The Cyclones enter the 2017 season with a young roster comprised primarily of players, who played together at previous stops in the Gulf Coast League or with the Kingsport Mets. As these players prepare for their first foray in Class-A, Alfonzo will look to see how they react to typical situations and evaluate the trends that may emerge.
“I think this year we will see how the guys react to things,” Alfonzo said. “We also need to see their body language because not everybody can handle each situation. We have pretty good talent. Pitching-wise, we have a few veteran guys that know how the call. We need to put stuff together with what we have thus far and work hard.”

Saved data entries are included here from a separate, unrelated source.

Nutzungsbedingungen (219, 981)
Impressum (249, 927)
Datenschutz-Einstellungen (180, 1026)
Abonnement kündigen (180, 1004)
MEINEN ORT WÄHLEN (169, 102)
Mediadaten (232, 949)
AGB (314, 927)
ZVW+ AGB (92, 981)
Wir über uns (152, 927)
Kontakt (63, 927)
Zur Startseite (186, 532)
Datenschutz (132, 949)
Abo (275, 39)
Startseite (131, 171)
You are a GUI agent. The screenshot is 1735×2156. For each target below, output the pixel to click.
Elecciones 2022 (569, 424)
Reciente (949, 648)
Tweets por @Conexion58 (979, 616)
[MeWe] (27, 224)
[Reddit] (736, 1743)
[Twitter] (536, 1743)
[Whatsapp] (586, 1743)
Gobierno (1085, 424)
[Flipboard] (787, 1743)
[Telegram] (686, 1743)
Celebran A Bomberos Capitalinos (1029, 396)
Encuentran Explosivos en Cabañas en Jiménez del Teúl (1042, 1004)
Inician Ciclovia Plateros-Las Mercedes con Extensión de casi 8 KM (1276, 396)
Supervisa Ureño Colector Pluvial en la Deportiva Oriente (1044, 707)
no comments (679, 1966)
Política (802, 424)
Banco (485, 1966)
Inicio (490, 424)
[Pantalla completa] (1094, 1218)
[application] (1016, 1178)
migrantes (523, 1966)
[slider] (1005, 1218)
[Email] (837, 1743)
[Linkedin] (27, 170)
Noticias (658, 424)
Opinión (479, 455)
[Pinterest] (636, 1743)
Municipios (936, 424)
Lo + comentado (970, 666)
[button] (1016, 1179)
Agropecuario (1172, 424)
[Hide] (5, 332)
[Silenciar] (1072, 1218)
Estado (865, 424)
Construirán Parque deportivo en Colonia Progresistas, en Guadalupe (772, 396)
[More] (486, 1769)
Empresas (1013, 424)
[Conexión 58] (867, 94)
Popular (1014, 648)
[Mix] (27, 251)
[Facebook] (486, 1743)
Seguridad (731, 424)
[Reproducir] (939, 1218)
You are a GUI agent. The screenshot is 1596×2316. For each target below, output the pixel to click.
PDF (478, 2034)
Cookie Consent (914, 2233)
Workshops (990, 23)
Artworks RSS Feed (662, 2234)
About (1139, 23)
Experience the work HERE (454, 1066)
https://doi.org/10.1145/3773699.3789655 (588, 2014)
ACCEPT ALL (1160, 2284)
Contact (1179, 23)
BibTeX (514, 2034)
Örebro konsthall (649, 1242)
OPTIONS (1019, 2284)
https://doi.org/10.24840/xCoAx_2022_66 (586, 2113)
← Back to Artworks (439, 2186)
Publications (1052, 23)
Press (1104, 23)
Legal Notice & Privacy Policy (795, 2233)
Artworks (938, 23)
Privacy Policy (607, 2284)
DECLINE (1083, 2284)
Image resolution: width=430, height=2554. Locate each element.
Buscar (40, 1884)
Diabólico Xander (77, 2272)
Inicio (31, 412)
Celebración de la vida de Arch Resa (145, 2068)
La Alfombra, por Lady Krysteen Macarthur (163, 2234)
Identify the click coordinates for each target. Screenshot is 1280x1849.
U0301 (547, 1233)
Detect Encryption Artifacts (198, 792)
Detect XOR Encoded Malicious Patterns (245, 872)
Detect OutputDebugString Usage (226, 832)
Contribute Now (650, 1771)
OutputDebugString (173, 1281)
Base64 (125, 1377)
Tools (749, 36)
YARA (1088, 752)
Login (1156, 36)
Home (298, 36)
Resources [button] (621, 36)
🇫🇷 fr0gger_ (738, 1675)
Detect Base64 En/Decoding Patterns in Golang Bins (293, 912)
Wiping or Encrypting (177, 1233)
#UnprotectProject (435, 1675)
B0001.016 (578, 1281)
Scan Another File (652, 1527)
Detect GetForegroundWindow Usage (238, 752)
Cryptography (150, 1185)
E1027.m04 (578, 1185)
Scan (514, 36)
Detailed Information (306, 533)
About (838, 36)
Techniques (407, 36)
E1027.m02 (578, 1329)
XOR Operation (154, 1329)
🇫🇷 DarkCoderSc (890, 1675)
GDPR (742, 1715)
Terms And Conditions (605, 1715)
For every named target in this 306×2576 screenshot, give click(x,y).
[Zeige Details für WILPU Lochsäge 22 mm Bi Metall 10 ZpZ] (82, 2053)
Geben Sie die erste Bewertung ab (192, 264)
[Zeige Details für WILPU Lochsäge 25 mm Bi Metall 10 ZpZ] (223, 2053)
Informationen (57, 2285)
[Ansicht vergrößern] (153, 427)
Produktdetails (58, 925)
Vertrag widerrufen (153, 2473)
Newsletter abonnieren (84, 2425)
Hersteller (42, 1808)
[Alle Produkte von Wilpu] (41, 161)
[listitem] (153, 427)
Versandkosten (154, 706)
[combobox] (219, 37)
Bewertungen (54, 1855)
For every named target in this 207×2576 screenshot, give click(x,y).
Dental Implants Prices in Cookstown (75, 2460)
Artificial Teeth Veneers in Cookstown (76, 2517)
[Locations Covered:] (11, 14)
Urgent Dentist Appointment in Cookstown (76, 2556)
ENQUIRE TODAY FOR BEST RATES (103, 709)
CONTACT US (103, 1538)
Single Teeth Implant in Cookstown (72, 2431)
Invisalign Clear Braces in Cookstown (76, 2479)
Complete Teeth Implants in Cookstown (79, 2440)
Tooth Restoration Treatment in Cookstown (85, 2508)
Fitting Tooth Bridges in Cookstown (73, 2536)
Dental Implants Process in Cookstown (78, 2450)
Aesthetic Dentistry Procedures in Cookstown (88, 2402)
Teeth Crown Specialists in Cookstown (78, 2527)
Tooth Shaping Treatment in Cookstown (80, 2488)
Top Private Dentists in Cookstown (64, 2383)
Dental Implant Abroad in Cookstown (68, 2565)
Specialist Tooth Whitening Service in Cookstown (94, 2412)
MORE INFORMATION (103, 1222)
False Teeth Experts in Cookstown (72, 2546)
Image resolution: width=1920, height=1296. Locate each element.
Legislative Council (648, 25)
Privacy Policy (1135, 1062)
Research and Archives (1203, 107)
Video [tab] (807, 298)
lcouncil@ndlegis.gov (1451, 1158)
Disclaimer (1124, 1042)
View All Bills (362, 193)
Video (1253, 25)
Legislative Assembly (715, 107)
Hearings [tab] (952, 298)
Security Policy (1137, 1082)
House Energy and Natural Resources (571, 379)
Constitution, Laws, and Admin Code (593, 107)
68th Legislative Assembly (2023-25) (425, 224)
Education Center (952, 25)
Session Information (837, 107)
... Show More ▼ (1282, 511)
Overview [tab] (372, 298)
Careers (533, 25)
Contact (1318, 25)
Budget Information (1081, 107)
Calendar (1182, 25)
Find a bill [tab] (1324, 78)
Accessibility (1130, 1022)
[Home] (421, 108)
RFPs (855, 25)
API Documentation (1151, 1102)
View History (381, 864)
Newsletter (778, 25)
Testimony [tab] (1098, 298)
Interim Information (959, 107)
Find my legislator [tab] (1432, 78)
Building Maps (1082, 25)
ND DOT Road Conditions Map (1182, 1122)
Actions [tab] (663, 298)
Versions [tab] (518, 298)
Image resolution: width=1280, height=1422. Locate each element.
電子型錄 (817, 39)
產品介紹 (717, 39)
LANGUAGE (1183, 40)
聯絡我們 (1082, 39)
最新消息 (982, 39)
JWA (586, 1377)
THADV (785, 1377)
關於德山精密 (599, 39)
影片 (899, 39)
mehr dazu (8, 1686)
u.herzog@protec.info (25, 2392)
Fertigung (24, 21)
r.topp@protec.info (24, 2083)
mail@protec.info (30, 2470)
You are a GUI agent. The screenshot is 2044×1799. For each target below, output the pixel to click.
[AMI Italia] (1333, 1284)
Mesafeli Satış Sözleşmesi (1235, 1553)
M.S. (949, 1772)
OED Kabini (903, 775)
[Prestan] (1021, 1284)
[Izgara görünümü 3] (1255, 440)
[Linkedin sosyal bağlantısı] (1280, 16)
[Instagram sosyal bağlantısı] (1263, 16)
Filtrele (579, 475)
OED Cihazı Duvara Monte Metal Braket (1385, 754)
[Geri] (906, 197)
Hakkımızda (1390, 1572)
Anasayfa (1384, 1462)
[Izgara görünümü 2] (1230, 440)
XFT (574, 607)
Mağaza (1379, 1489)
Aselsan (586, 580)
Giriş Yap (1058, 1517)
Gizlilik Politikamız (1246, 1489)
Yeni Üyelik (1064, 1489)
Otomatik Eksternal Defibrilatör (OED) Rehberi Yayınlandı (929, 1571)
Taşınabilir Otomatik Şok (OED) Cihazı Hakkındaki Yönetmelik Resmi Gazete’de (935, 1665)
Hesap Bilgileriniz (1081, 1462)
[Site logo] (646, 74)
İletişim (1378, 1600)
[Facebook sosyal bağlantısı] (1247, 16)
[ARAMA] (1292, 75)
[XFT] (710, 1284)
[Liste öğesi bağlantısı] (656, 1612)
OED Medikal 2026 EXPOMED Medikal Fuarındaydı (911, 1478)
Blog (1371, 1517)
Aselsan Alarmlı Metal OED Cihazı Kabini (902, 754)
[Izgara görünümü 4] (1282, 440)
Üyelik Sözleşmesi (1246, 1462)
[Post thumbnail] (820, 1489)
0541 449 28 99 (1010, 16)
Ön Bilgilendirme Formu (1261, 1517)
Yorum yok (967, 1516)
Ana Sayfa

Alfonzo makes his managerial debut in the New York-Penn League, where he previously starred as a 19-year old prospect with the Pittsfield Mets in 1992, batting .356 in 74 games. While the playing experience the league proves beneficial to Alfonzo, he also realizes that player development evolved in the last two decades as organizations prioritize different attributes to project success at higher levels.
“Pretty much everything has changed with player development. Before, you had to hit to move up the ladder. Now it seems like teams emphasize on-base percentage and patience with players a lot more than they used to and the competition is a lot better, so it’s changed a lot from simply just doing well to move up.”